Extrait ->
....

Avant de créer un parc national, une première étape évidente consisterait à recueillir des informations sur ceux qui y habitent (et la façon dont ils vivent), à demander leur consentement et à s’assurer que les restrictions liées à la conservation ne menaceront pas leurs activités de subsistance traditionnelles. Mais cela ne se fait presque jamais dans le bassin du Congo. Nos recherches sur 34 aires protégées de la région n’ont révélé aucune preuve de documentation adéquate (telle qu’une cartographie) du régime foncier coutumier en place avant la création de l’aire protégée ou pour éclairer celle-ci. (7) De ce fait, presque partout, les aires protégées se superposent à des terres qui, traditionnellement, appartiennent ou sont utilisées par des communautés autochtones – sans leur consentement. Dans un très grand nombre de cas, la création d’aires protégées a entraîné un déplacement des communautés locales sous une forme ou une autre, qu’il s’agisse du transfert physique de villages entiers ou du déplacement économique de personnes qui voient leur accès à la terre ou aux ressources restreint ou même totalement interdit, avec d’énormes conséquences pour leur économie, leur culture, leurs moyens de subsistance et leur identité.
La réserve de Tumba Lediima dans l’ouest de la RDC en offre un exemple frappant. (8) Lorsque ses limites ont été tracées arbitrairement en 2006, principalement pour protéger la population locale de bonobos (un type de chimpanzé), personne n’a jugé utile de recueillir correctement des informations sur les populations qui vivaient déjà sur place et la façon dont elles seraient affectées par les mesures de conservation. Par ailleurs, personne n’a pris en compte que les groupes ethniques locaux de la région avaient des tabous sur la chasse aux bonobos et jouaient donc déjà un rôle essentiel dans la protection de l’espèce. La cartographie des communautés a révélé que plus de 100 000 personnes vivent dans la région et dépendent en grande partie des forêts pour leur subsistance. Comme ces communautés n’ont pas eu leur mot à dire dans la création et la gestion de la réserve, elles ont été durement frappées par les restrictions à la chasse et à la pêche qui leur ont été imposées par les gestionnaires de la réserve, au point que le Programme alimentaire mondial a dû intervenir et fournir des compléments alimentaires. (9)

....

Données archivées ->
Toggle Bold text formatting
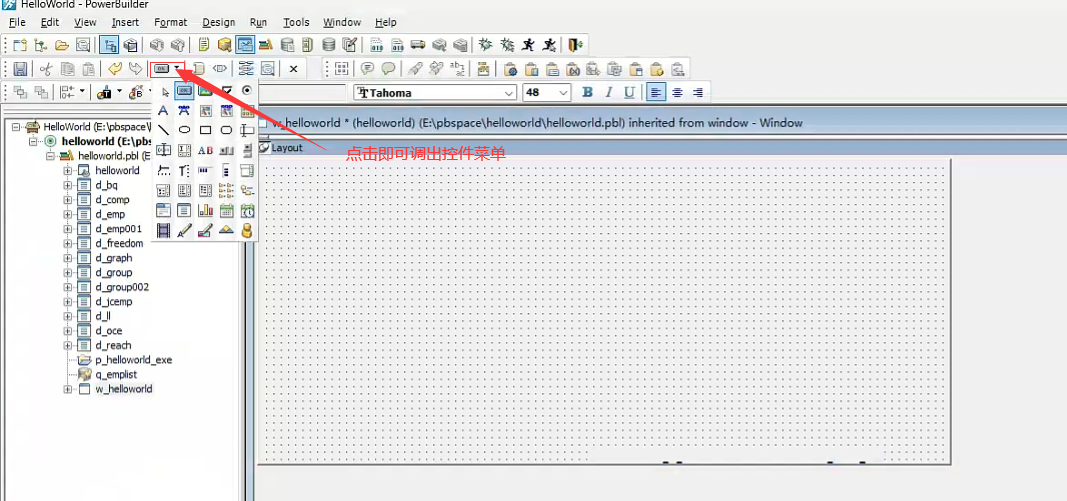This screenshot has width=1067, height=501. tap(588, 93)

....

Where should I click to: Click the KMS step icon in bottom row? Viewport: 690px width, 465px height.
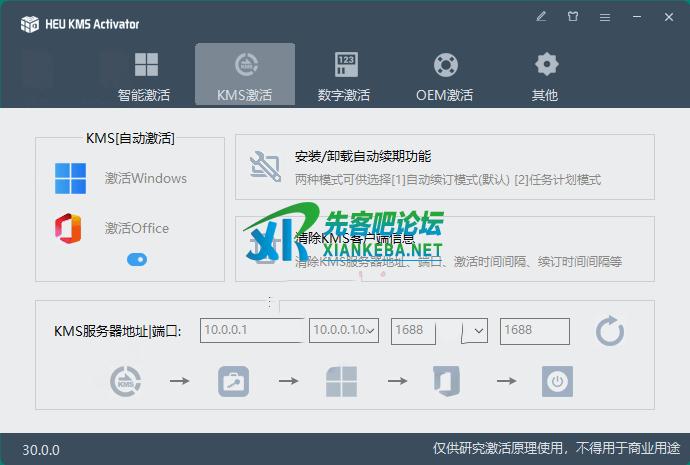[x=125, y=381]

....

Consignes ->
1. Pour chacune des affirmations suivantes, indiquez par oui ou par non si elle concorde avec le texte sur les aires protégées du bassin du Congo, puis citez mot pour mot les termes du texte qui tranchent la question. (a) Les recherches menées sur 34 aires protégées de la région ont trouvé une cartographie adéquate du régime foncier coutumier. (b) Les limites de la réserve de Tumba Lediima ont été tracées en 2006. (c) Les groupes ethniques locaux de la région chassaient couramment les bonobos.
2. Poursuivez le texte sur les aires protégées du bassin du Congo à partir de sa dernière phrase.

Réponses ->
1.
(a) Non : « Nos recherches sur 34 aires protégées de la région n’ont révélé aucune preuve de documentation adéquate (telle qu’une cartographie) du régime foncier coutumier ».
(b) Oui : « Lorsque ses limites ont été tracées arbitrairement en 2006 ».
(c) Non : « les groupes ethniques locaux de la région avaient des tabous sur la chasse aux bonobos ».

2.
Nous avons découvert une situation semblable près du parc national de la Salonga. Les communautés qui vivent dans le « corridor de Monkoto », dont beaucoup ont été expulsées de force de leurs forêts lors de la création du parc en 1971, ont rapporté qu’elles connaissent une malnutrition généralisée. La très grande majorité a attribué ce problème aux restrictions de la chasse et de la pêche liées à la conservation. « Chaque jour, nous nous demandons pourquoi ils nous ont fait sortir des forêts de nos ancêtres et nous ont mis ici, dans cet enfer. Nous devons pouvoir accéder au parc, car tout ce dont nous avons besoin pour survivre est là », nous a dit un villageois.
La RDC a récemment adopté une législation sur la foresterie communautaire qui ouvre la voie à une plus grande sécurité d’occupation et à une gestion forestière communautaire. (10) Bien qu’il s’agisse d’une avancée sans précédent, il est nécessaire de veiller à ce que ces forêts communautaires soient aménagées pour et par les communautés elles-mêmes, au lieu d’être utilisées par certains des grands organismes de conservation comme « zones tampons » pour les aires protégées comment l’ont montré certains rapports.
À partir de là, que faut-il faire ?
La conservation de la faune sauvage de type militaire, autoritaire, qui reste la norme dans le bassin du Congo, est socialement injuste, elle est à courte vue et finit par saper les efforts de conservation. Elle dresse les communautés locales contre la conservation, en éloignant ceux qui devraient être les meilleurs alliés de la conservation.
Pour aller de l’avant, les ONG de conservation et leurs donateurs ne doivent pas se contenter d’amender un système inopérant : organiser ponctuellement des sessions de formation sur les droits de l’homme à l’intention des écogardes ou mettre en place quelques programmes de moyens de subsistance peu adaptés ne suffira pas à remédier à la situation. Une réorganisation complète est nécessaire, dans laquelle les droits et les besoins des communautés forestières sont intégrés dans tous les aspects de la planification et de la gestion de la conservation.
Les gouvernements doivent chercher à mettre en œuvre d’autres mesures de conservation qui ont fait leurs preuves, telles que des aires de conservation communautaires et autochtones et des forêts communautaires (véritablement participatives). (12)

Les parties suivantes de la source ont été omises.